There is another sort of sin that is of a different order, however. These are sins of knowingly, intentionally, and repeatedly disobeying the will of God, as the Israelites do by once again intermarrying with their unbelieving neighbors. We have seen time and again in reading the Old Testament the tragic results of this sin. Note the difference in Ezra’s response from the sin in the previous chapter:
Ezra 9:3-6 (ESV) 3 As soon as I heard this, I tore my garment and my cloak and pulled hair from my head and beard and sat appalled. 4 Then all who trembled at the words of the God of Israel, because of the faithlessness of the returned exiles, gathered around me while I sat appalled until the evening sacrifice. 5 And at the evening sacrifice I rose from my fasting, with my garment and my cloak torn, and fell upon my knees and spread out my hands to the LORD my God, 6 saying: “O my God, I am ashamed and blush to lift my face to you, my God, for our iniquities have risen higher than our heads, and our guilt has mounted up to the heavens.
Ezra finds it shocking, horrifying, and unbelievable that they would once again turn away from God in this way.

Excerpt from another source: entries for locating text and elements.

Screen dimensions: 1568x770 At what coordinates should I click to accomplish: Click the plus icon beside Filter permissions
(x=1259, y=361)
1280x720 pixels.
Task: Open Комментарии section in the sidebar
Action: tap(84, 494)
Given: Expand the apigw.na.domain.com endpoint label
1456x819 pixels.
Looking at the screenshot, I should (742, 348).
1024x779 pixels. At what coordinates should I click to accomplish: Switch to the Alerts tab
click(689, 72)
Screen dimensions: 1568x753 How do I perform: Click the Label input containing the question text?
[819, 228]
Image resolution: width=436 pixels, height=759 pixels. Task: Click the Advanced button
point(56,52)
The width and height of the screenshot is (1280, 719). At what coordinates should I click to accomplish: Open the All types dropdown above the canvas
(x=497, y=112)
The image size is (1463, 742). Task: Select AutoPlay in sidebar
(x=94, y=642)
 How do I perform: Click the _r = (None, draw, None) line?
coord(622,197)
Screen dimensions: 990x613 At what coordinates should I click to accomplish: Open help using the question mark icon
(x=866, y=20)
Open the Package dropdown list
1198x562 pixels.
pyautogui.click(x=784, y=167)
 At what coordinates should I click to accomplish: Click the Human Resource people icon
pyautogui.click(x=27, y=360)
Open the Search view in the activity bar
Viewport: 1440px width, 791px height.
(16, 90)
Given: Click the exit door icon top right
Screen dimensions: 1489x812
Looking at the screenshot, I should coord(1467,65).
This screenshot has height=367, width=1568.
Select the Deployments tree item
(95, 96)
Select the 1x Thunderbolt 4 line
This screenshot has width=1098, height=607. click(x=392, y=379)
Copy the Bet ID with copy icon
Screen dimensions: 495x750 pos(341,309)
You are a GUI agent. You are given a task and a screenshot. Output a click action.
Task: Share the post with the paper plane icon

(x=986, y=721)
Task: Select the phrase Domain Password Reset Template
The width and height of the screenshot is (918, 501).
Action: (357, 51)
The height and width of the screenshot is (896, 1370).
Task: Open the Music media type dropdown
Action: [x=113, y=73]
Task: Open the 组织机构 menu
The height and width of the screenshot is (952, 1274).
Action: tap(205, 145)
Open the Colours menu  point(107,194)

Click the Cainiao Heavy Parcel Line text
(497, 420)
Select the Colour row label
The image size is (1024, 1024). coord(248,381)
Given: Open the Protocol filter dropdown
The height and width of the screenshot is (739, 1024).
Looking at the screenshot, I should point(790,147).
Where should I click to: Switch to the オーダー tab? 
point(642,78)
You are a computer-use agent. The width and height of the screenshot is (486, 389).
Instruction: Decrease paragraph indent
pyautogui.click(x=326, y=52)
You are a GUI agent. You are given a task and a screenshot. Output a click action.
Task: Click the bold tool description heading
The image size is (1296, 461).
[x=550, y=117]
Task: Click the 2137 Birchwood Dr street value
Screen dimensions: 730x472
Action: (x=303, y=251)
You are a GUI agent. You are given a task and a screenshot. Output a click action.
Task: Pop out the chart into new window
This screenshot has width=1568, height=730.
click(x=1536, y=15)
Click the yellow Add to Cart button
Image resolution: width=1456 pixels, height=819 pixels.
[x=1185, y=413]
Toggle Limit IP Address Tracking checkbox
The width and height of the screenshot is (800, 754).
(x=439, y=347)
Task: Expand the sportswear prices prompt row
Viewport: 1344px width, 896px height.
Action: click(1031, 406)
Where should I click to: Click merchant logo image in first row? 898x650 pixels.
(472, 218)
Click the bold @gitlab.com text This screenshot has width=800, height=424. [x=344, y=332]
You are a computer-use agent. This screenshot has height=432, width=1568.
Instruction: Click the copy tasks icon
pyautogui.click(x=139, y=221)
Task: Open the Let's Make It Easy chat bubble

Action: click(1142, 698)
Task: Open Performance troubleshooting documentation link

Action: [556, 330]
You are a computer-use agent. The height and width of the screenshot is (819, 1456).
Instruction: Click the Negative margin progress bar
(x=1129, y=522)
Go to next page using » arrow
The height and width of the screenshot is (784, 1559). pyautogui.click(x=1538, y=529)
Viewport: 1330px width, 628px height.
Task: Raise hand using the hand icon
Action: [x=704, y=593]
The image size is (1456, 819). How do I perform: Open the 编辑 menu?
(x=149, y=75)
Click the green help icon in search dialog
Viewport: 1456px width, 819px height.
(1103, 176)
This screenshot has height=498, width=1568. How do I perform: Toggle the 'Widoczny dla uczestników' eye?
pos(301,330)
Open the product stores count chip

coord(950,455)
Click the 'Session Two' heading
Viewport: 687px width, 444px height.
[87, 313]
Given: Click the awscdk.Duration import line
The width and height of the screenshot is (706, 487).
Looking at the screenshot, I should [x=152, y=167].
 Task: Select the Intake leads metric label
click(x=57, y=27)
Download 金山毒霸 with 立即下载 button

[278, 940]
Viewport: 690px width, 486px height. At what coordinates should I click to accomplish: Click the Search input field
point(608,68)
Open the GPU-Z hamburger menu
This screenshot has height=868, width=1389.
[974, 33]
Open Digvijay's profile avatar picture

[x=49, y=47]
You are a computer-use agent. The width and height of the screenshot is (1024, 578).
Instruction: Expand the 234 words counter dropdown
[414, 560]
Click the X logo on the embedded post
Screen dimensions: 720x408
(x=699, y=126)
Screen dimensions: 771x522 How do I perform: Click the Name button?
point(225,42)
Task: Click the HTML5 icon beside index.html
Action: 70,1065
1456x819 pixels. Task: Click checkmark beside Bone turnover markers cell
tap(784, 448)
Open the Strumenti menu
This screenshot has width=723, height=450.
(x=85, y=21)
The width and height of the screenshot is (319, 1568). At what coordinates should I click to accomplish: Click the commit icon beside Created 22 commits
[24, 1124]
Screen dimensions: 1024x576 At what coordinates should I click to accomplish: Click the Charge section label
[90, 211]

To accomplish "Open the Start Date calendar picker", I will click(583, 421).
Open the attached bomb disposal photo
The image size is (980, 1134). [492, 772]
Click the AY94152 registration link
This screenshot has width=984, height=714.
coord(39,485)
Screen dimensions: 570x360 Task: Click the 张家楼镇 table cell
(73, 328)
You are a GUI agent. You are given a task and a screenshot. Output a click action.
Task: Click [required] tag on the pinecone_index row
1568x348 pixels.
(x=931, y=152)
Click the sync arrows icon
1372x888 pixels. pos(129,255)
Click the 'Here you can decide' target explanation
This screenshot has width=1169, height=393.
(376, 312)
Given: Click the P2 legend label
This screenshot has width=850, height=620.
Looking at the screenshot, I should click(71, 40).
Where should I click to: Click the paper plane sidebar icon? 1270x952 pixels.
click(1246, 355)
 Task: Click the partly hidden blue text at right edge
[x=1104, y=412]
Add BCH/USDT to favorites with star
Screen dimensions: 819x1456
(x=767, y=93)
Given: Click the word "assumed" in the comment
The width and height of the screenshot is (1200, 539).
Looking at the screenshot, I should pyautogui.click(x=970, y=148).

He goes on to speak of all the ways God has shown His steadfast love for them. How could they respond to His goodness with such blatant rebellion?
I can’t help but wonder how many Ezra’s are left today? How many of us are ashamed at the sin of our unbelief? How many of us are appalled at how quickly we as Christians so quickly run after the world again and again, forgetting the goodness of God toward us? How many of us weep that our people knowingly rebel against the will of God? Far too often, we simply offer excuses or plead the grace of God as if repentance were not a prerequisite.
So, ask yourself with me: Am I ashamed of my faithlessness? Am I appalled at my rebelliousness? Am I willing for my life and my repentance to be a testimony against the sin of my friends and loved ones that they might be confronted with their own?